Cell Wall-Related Genes Involved in Supporting Tissue Formation and Transcriptional Regulation in Arabidopsis thaliana
The characteristic growth pattern of vascular plants largely depends on the intrinsic properties of their cell walls, which are flexible, but strong enough to support the plant body. The plant body is composed of various tissues each with a specific cell wall type. Different sets of enzymes are required for the construction of these individual cell wall types. The cell wall type-specific enzyme-set hypothesis has been described to explain the mechanisms underlying cell wall construction. This hypothesis suggests that specific sets of transcription factors are required for the construction of each of the cell-wall types. Recent reverse genetic studies investigating secondary wall formation in Arabidopsis thaliana have demonstrated the existence of a hierarchical transcriptional network that governs the regulation of secondary wall formation in cell wall types. The examination of the effects of mechanical stimuli on the expression of genes encoding a particular set of cell wall-related enzymes and transcriptional factors has shown that A. thaliana is able to perceive subtle changes in self-weight of the aerial portions, and use this information as a signal to regulate formation of cell walls in the supporting tissues.

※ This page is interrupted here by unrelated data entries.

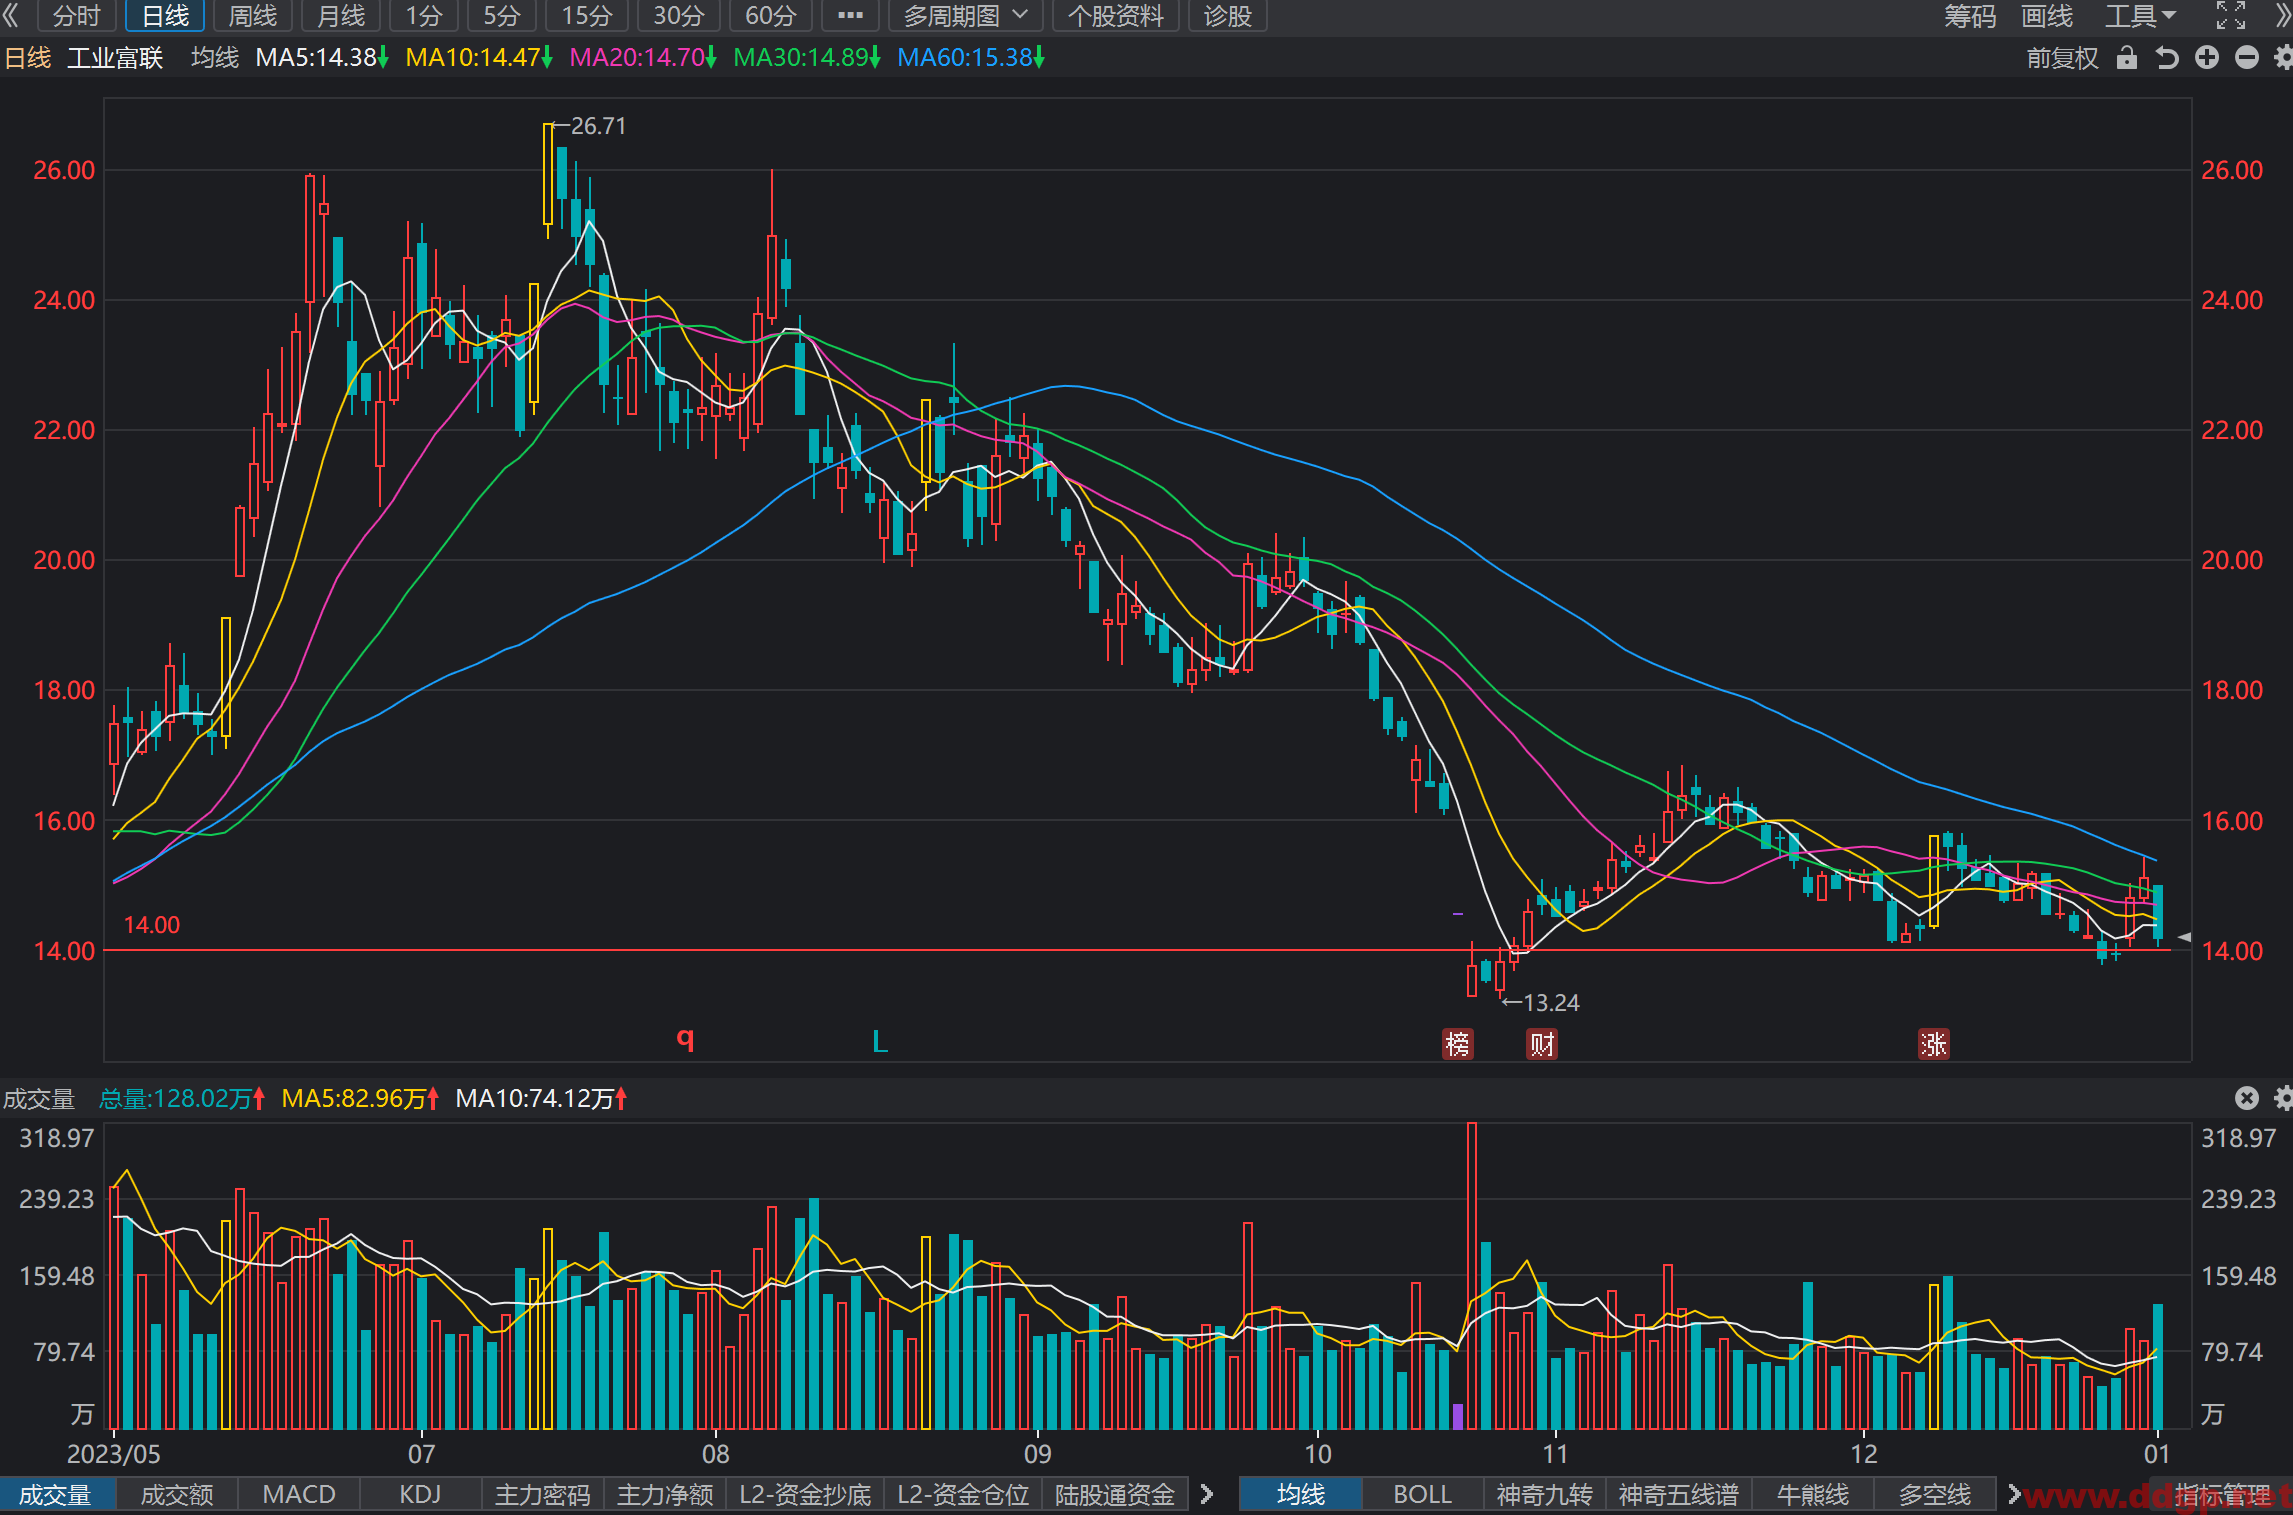This screenshot has height=1515, width=2293.
Task: Select the MACD indicator tab
Action: (x=299, y=1494)
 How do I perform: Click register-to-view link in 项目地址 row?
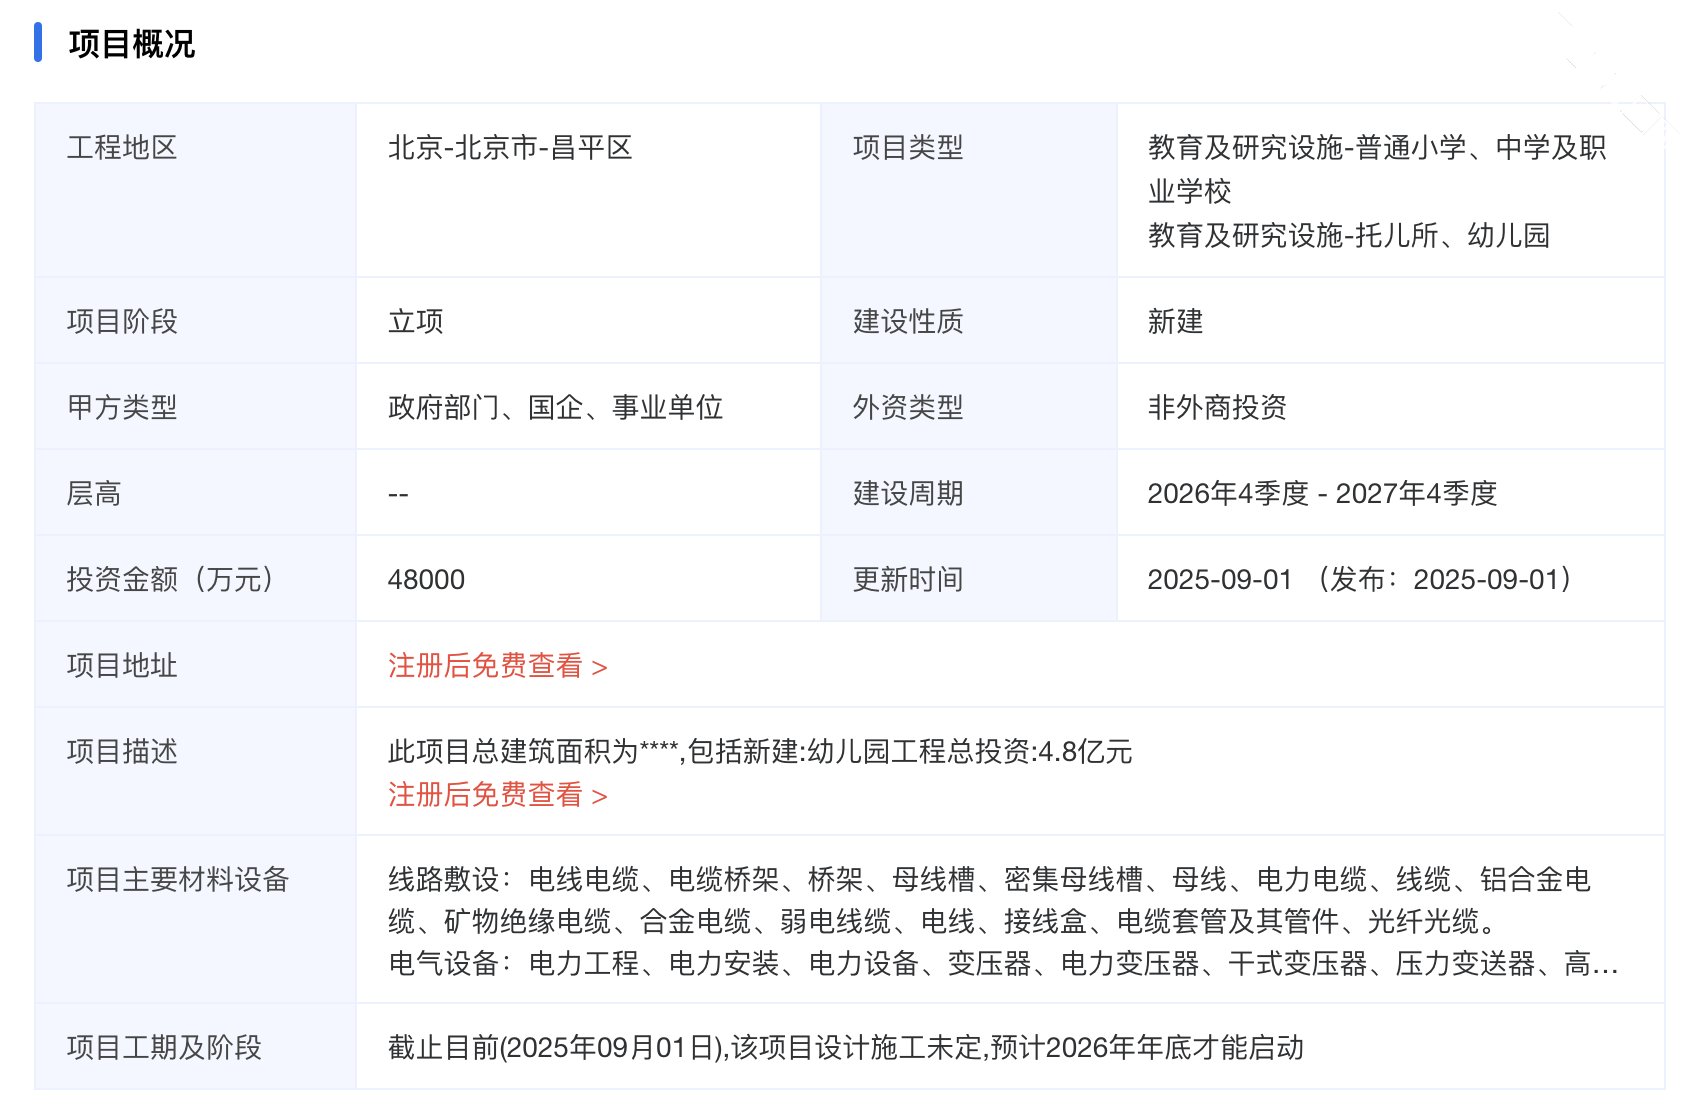point(497,666)
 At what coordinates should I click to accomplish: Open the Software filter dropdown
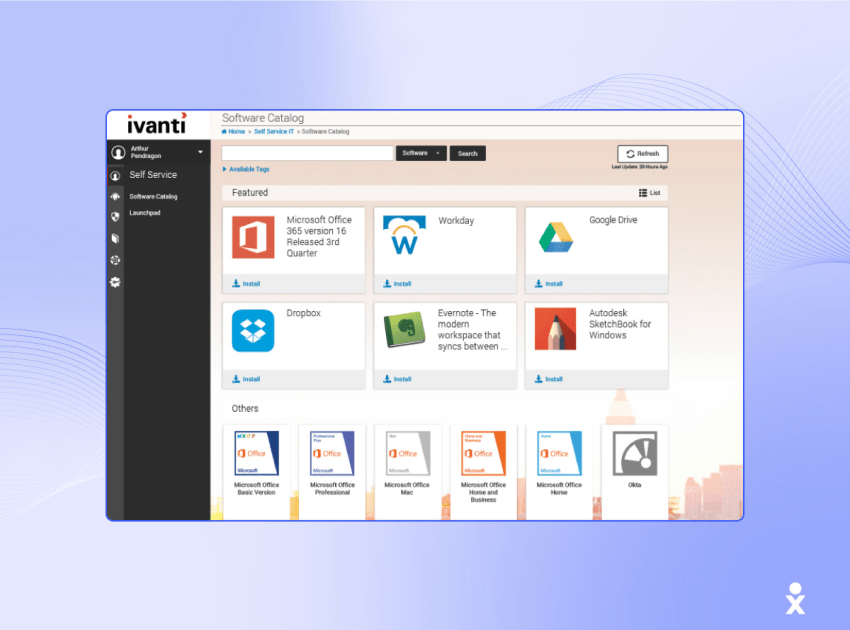coord(420,153)
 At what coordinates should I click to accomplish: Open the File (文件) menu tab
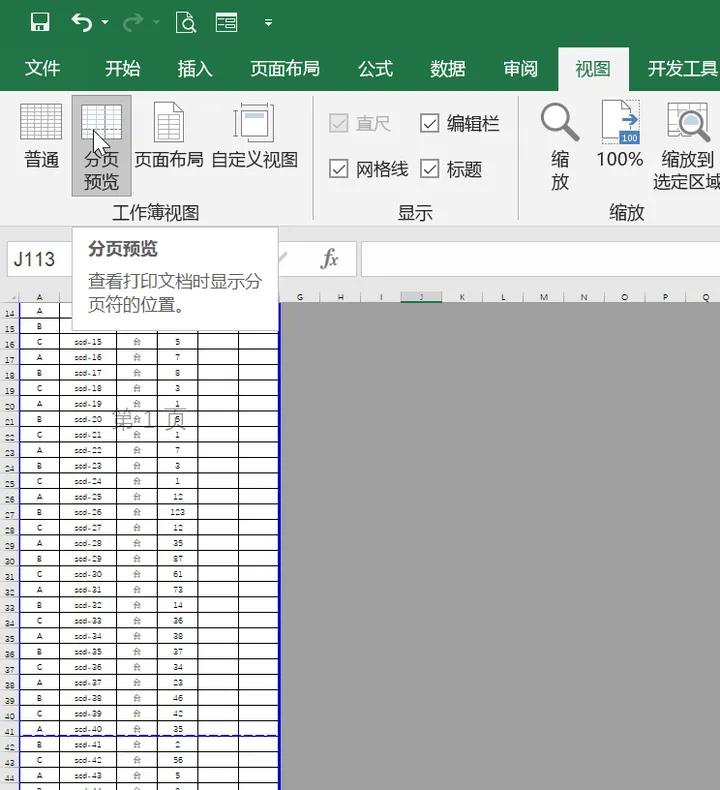42,69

However, the mechanisms by which mechanical signals are perceived via sensors presumably located at the cell surface remain unknown. In addition, the pathways through which the signal is transmitted and integrated into the transcriptional network that governs the coordinated actions of cell wall-related genes are also yet to be described. Current reverse genetic approaches based on comprehensive expression analysis of cell wall-related genes may aid in the elucidation of the regulatory mechanisms underlying supporting tissue formation via mechanical signals. Such information may contribute not only to a further understanding of the molecular basis underlying evolution of the plant vascular system, but may also provide us with the knowledge required for the future development and utilization of plant cell walls as a sustainable resource.